ITEM 3.   INCORPORATION OF DOCUMENTS BY REFERENCE.

     There are hereby incorporated by reference in this Registration Statement
the following documents and information heretofore filed with the Securities and
Exchange Commission:

          (a)  Registrant's Annual Report on Form 10-KSB for the fiscal year
ended March 31, 1998, filed pursuant to Section 13(a) of the Securities Exchange
Act of 1934, as amended (the "1934 Act");

          (b)  Registrant's Current Report on Form 8-K filed June 16, 1997
pursuant to Section 13(a) of the Exchange Act.

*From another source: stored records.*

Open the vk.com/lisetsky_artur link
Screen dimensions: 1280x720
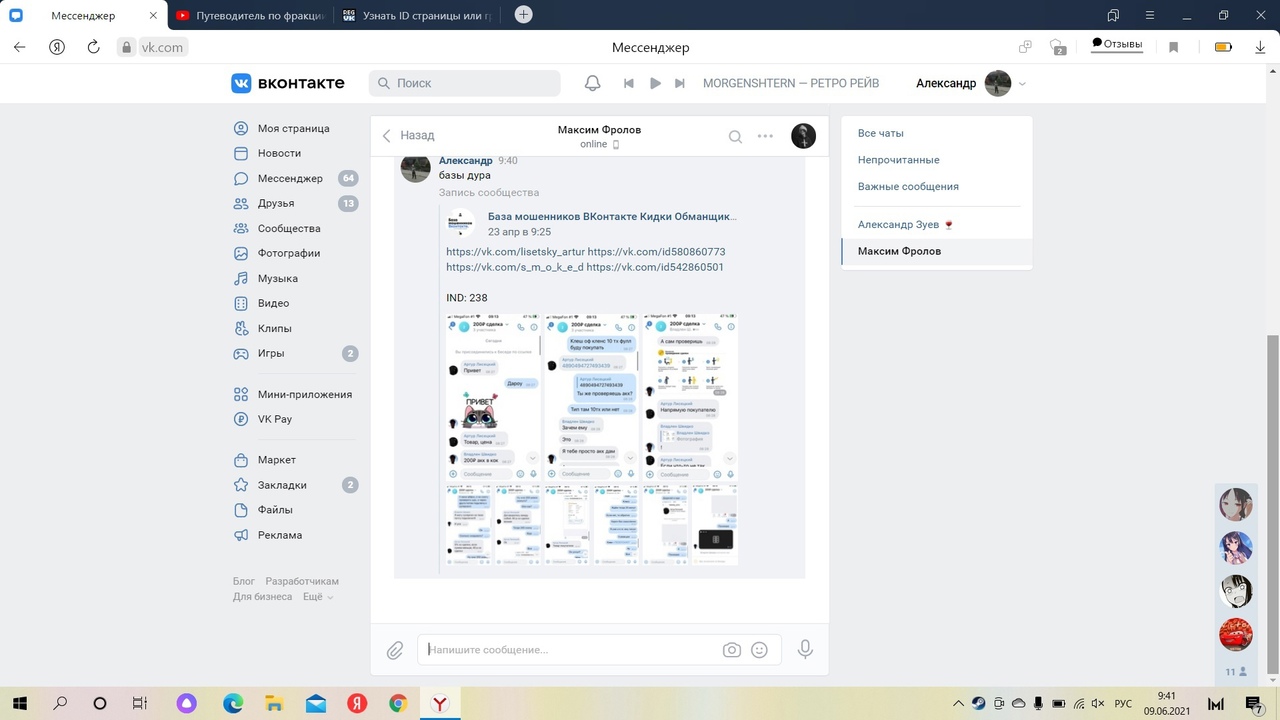(515, 252)

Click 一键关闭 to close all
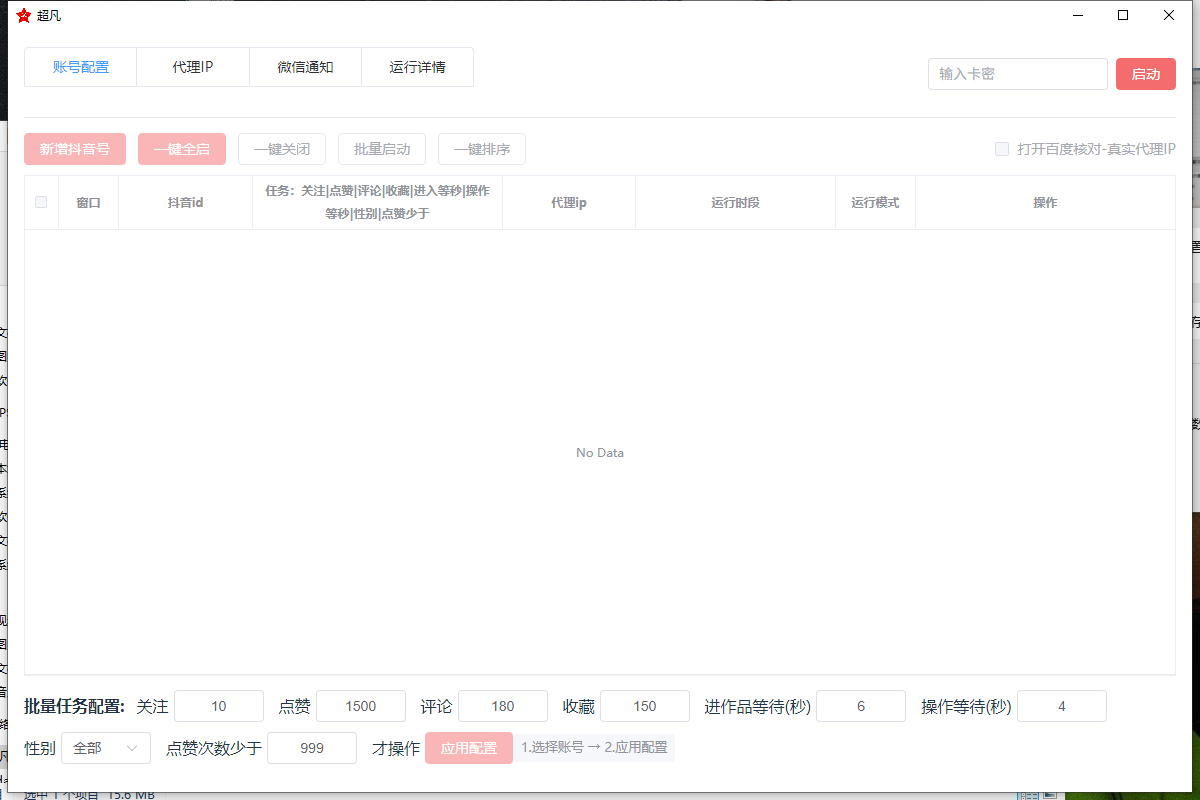tap(281, 148)
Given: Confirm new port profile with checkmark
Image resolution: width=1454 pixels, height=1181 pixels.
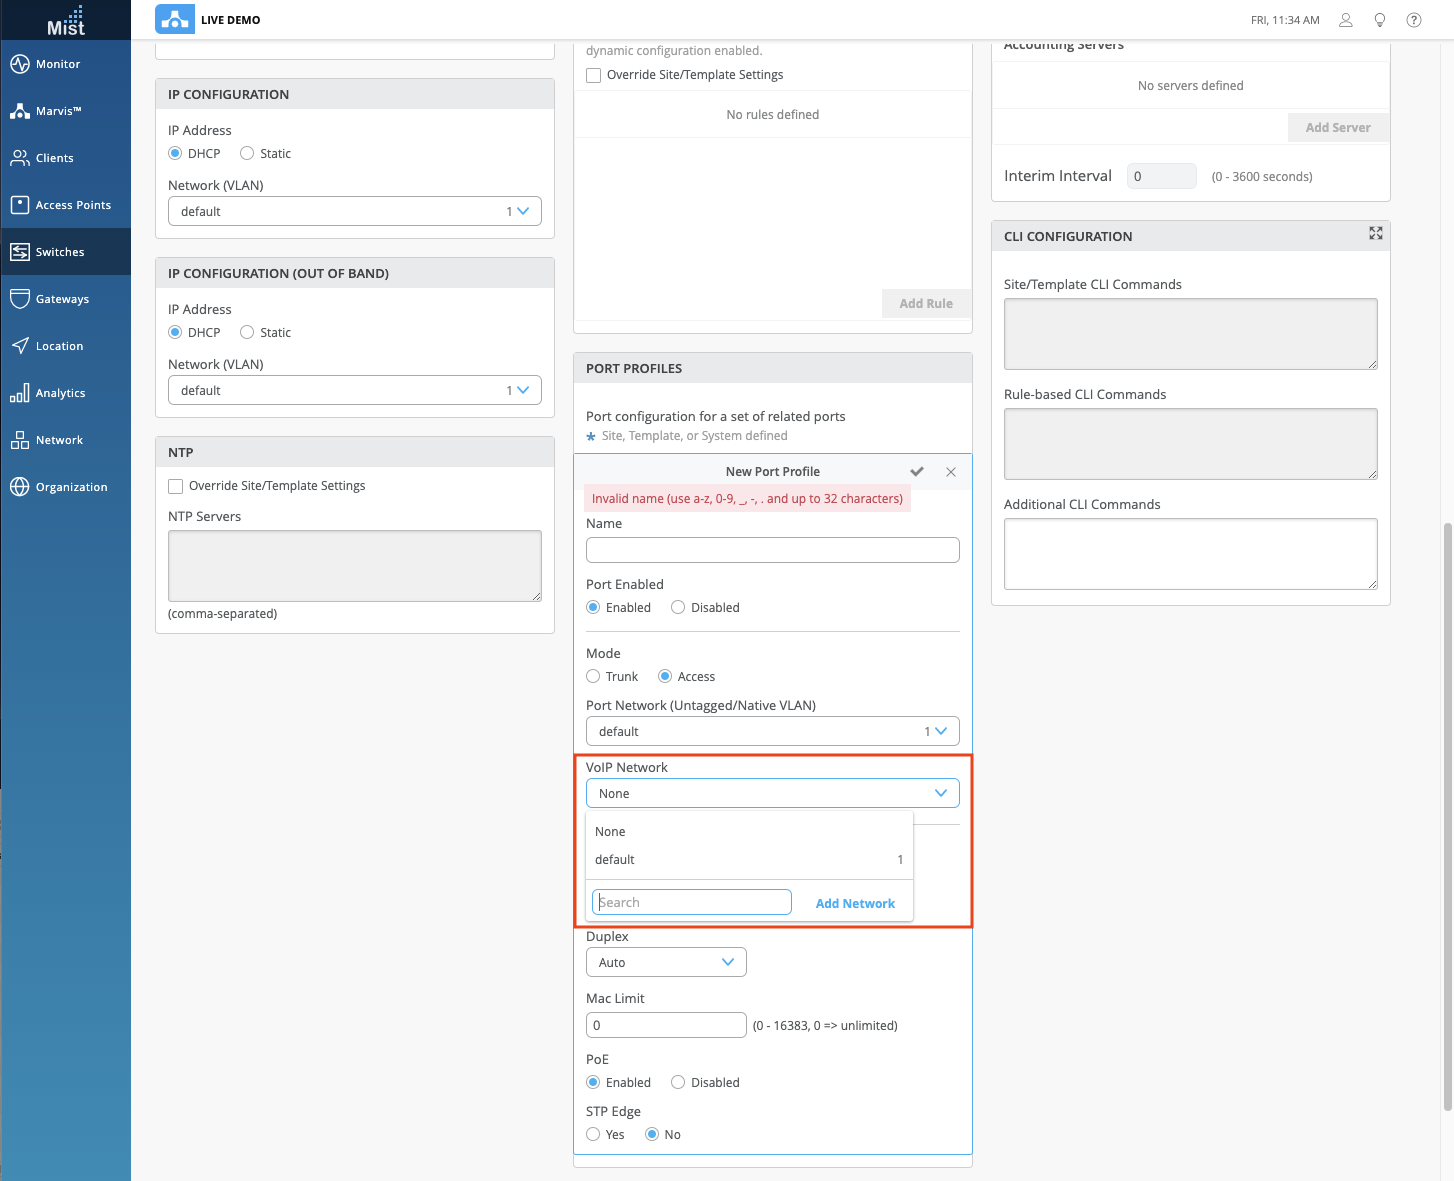Looking at the screenshot, I should 917,472.
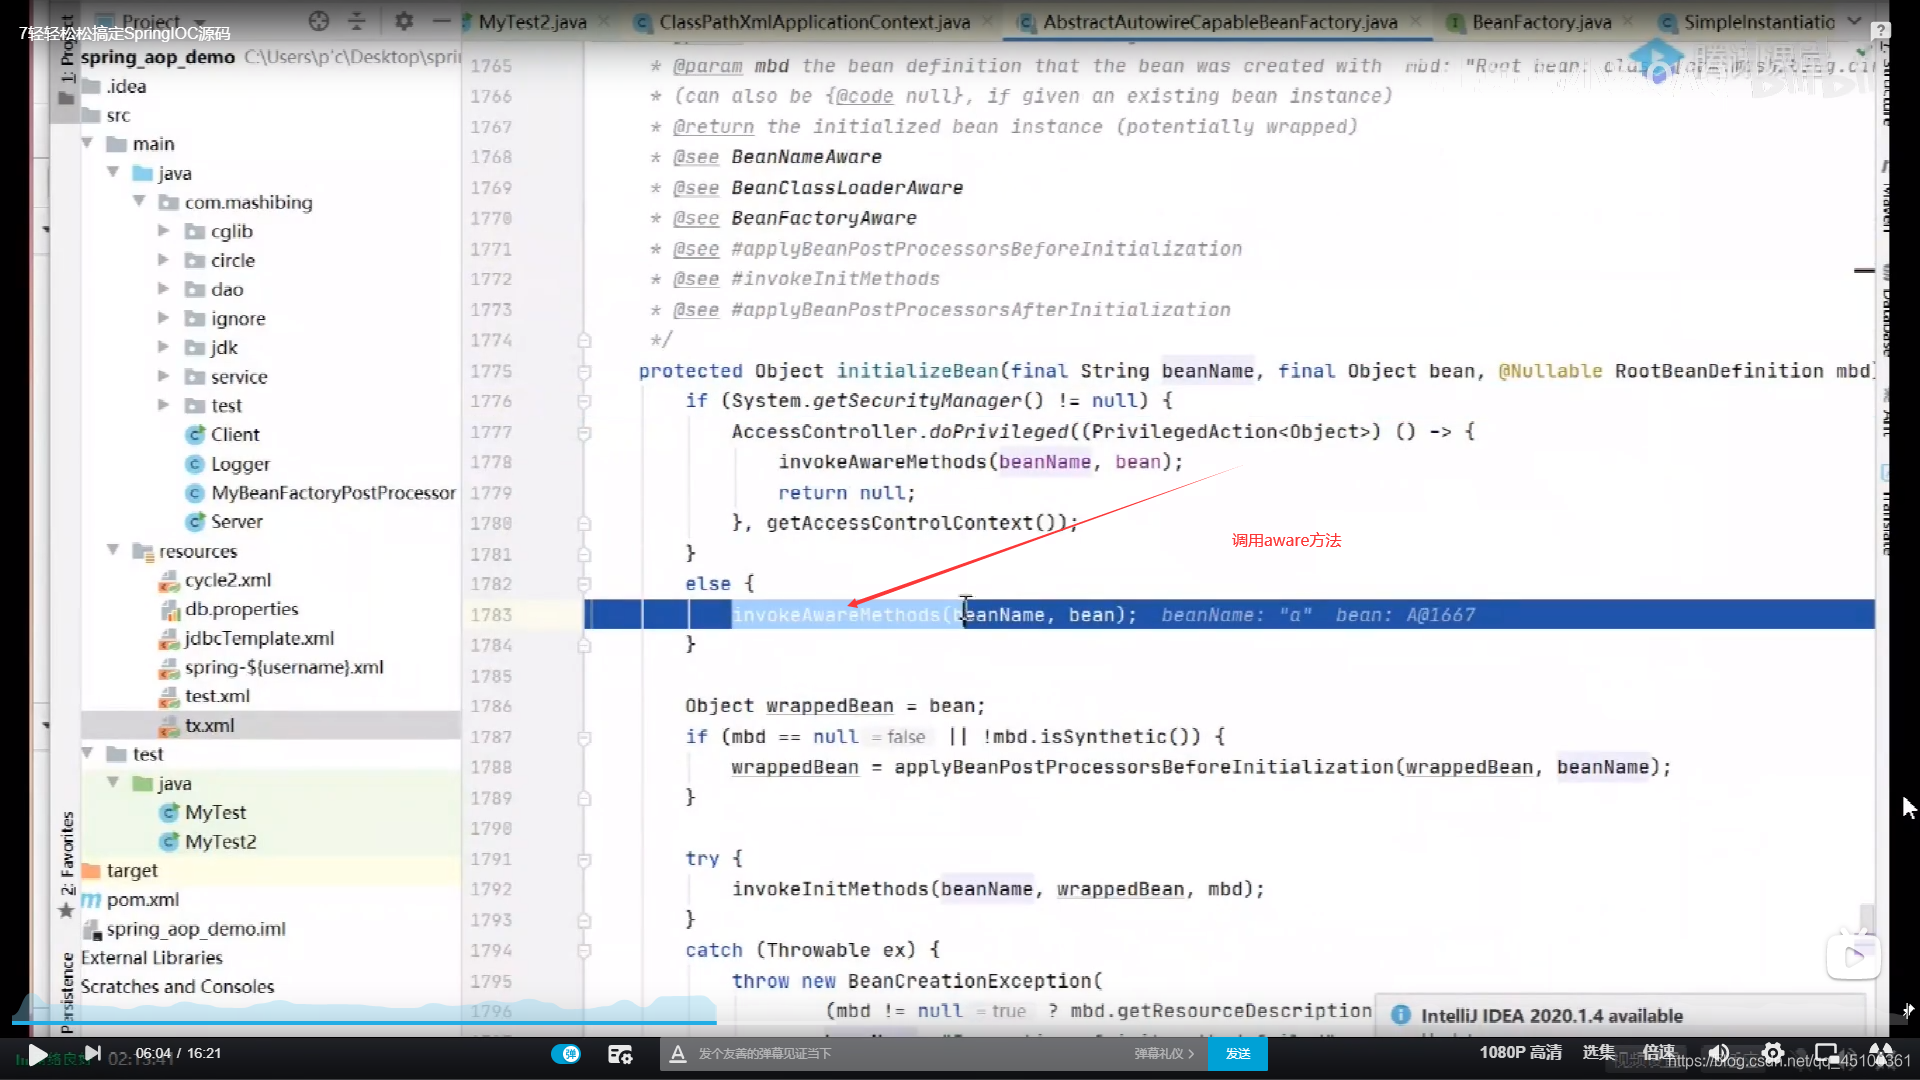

          (c)  Registrant's definitive proxy statement dated August 15, 1997,
filed in connection with the September 16, 1997 Annual Meeting of Stockholders
of the Company;

          (d)  The description of the Registrant's capital stock set forth in
the Registrant's Registration Statement on Form 8-A filed with the Commission on
December 22, 1987;

     All documents filed by the Company pursuant to Sections 13(a), 13(c), 14 
and 15(d) of the 1934 Act on or after the date of this Registration Statement 
and prior to the filing of a post-effective amendment which indicates that all
securities offered have been sold or which deregisters all securities then
remaining unsold shall be deemed to be incorporated by reference in this
Registration Statement and to be part hereof from the date of filing of such
documents.


ITEM 4.   DESCRIPTION OF SECURITIES.

     Not applicable.


ITEM 5.   INTERESTS OF NAMED EXPERTS AND COUNSEL.

     Not applicable.


ITEM 6.   INDEMNIFICATION OF DIRECTORS AND OFFICERS.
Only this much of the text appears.